The News: Barack Obama reminds Americans that it's okay for presidents to be smart, thoughtful and authoritative.
In his most wide-ranging policy interview since he was elected, Obama rambled extensively on the economy, the troubles in Southeast Asia, the US-Russian relationship, the terms under which the U.S. should engage Iran and his plan to bring jazz and poetry to the White House.
It has become a near mantra for the president-elect: "We have only one president at a time." But as the last days of the Bush administration dwindle away, it looks more and more like that one president is Barack Obama. Over the weekend, while Bush was flipping a coin at the Army/Navy game, Obama was publicly laying out a vision for reviving the economy and America's role in the world. And if his fast-graying hair is any indication, he is already taking the new job very seriously.

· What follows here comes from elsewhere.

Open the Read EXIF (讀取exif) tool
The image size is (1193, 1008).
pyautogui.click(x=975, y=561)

In his most wide-ranging policy interview since he was elected, Obama rambled extensively on the economy, the troubles in Southeast Asia, the U.S.-Russian relationship, the terms under which the U.S. should engage Iran and his plan to bring jazz and poetry to the White House.

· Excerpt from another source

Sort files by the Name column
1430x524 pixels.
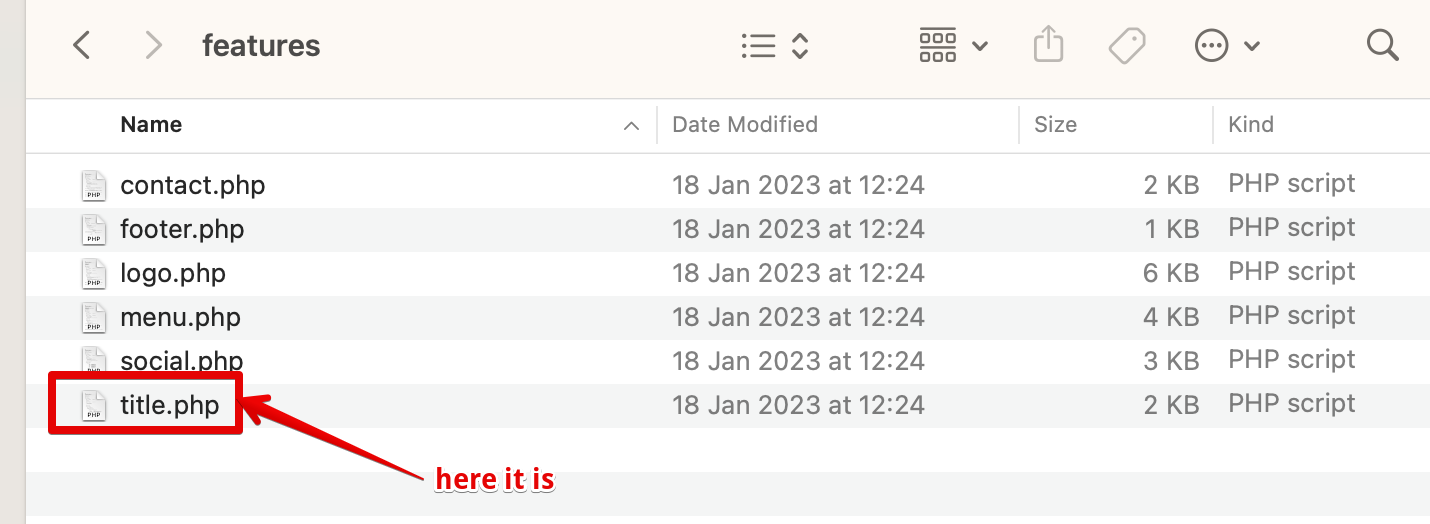click(x=151, y=125)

In the interview, taped Saturday in Chicago and broadcast Sunday on NBC's Meet the Press, Obama said he expected the economy to get worse before it got better; that his task in fixing it will be easier than what President Roosevelt faced in the 1930s; and that despite their own strategic mistakes, he believes that U.S. auto manufacturers are the "backbone of American manufacturing" and deserve government help to survive their current problems.
Obama's facility with the facts and his quick and elaborate analyses of the world he will confront as president seems a striking departure from what we have come to expect during President Bush's tenure. The Obama presidency, it was easy to imagine watching the interview, could become a series of wonky seminars on domestic and foreign policy, with Obama as the chief facilitator.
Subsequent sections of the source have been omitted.